I don’t think we’ve met before, I’m…

Back in high school, I was involved in the drama club.  I did a little acting, some set design, some lighting, and eventually ended up directing.  I felt more comfortable behind the scenes rather than being in the spotlight.  I looked at the other actors and saw their confidence.  They appeared to be bolder and less self-conscious.  I told myself I wasn’t good enough to do that and I faded into the background.  From that time until recently, I have been more comfortable remaining hidden in the background.  I didn’t like to be noticed and I was happy to stay quiet and watch everyone else.  That has all changed and I am delighted to say that I’ve met someone new.  She’s the one in the picture on the left.

As I’ve grown older, many of the past insecurities and beliefs I’ve held about myself have dissolved.  I feel more secure about who I am and more confident about being that person.  I look back and wonder what has changed.  Is it just age?  I have heard other people say that they feel more confident as they get older.  Any change in life can cause us to reexamine who we are, i.e., divorce, marriage, having a baby, losing a loved one, getting a new job, going back to school, etc…  When we are propelled into a new space, we look at who we are with new eyes.  We may say to ourselves, “I don’t like who I am now,” or conversely, “I like this new me!”  New situations can either bring out our best or our worst, but each situation is an opportunity to learn something new about ourselves.

Coming into your own involves building your confidence and self esteem.  While some people seem to have that right from the start, for many others it takes a good part of their lives to develop.  When we listen to what others say about us, it can become a part of who we believe we are.  When we are told we are good or bad, pretty or homely, talented or not, we begin to define ourselves with those parameters.  We take the information we receive from others and it assimilate into our own beliefs.  Having self-esteem is about believing in who you are and listening to your own voice.  It happens when we realize what others think about us doesn’t matter.  It is when we recognize our negative thoughts and take steps to change the words we say to ourselves that we really begin to blossom.

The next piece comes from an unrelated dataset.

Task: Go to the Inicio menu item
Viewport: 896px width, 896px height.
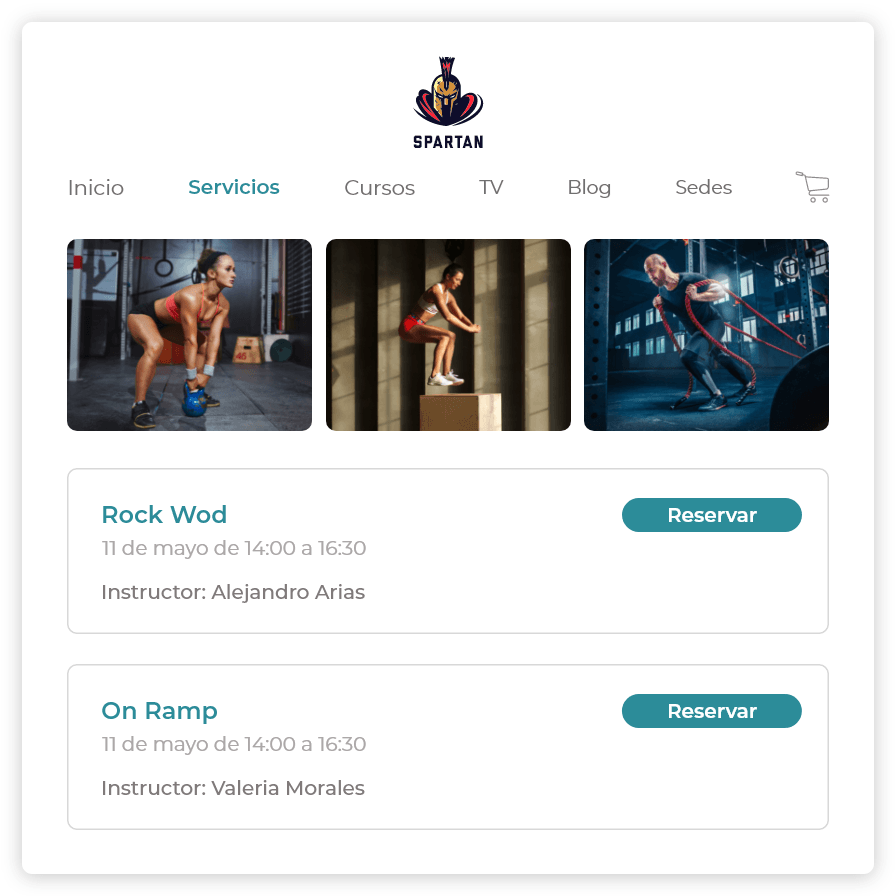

What can we do in the meantime?

Start practicing believing in yourself.  Act “as if”.  In other words, act as if you are now who you want to be in the future.  I’ve used this strategy many times when applying for new jobs or when meeting new people.  I act as if I have the confidence I want to have.  Over time that practice will become a reality.

Get to know your inner voice.  What are you saying to yourself?  Listen to the messages you tell yourself.  Once you are able to hear them then begin to separate yourself from them.  Your stories are not who you are.

Learn from everything you do.  Look at what has worked for you in the past and what has not worked.  Change the mindset of failure to one of, “What did I learn from that? “

Build on each experience.  Each time you become aware and learn something, incorporate it into your next step.  Think of your life as a series of building blocks.  Each block is an important piece towards building the finished product.  Each block has meaning and a job to do.  Treat each one with respect.

Be patient with yourself.  Rome wasn’t built in a day.  We are all a work in progress.  The saying, “It’s not the destination, but the journey that’s important” is true.  I see that more clearly now.  I look back on the journey and see how much I learned and notice that I continue to learn something each day.  It is all an exciting, important piece of the puzzle.

Don’t be too quick to label.  By judging things as good or bad, we immediately start up the process of involving the mind and ego in making up a story.  Take each moment as it comes and look at it with an open and non-judgmental mind.  When we step back and look at the picture without judgment, we will see that there is so much more to it.

This weekend, I put on a costume and danced without any feelings of embarrassment.  I tried the jitterbug, danced the twist and twirled around in my poodle skirt.  It was liberating.  It was nice to meet that person.  I think I’ll keep her around.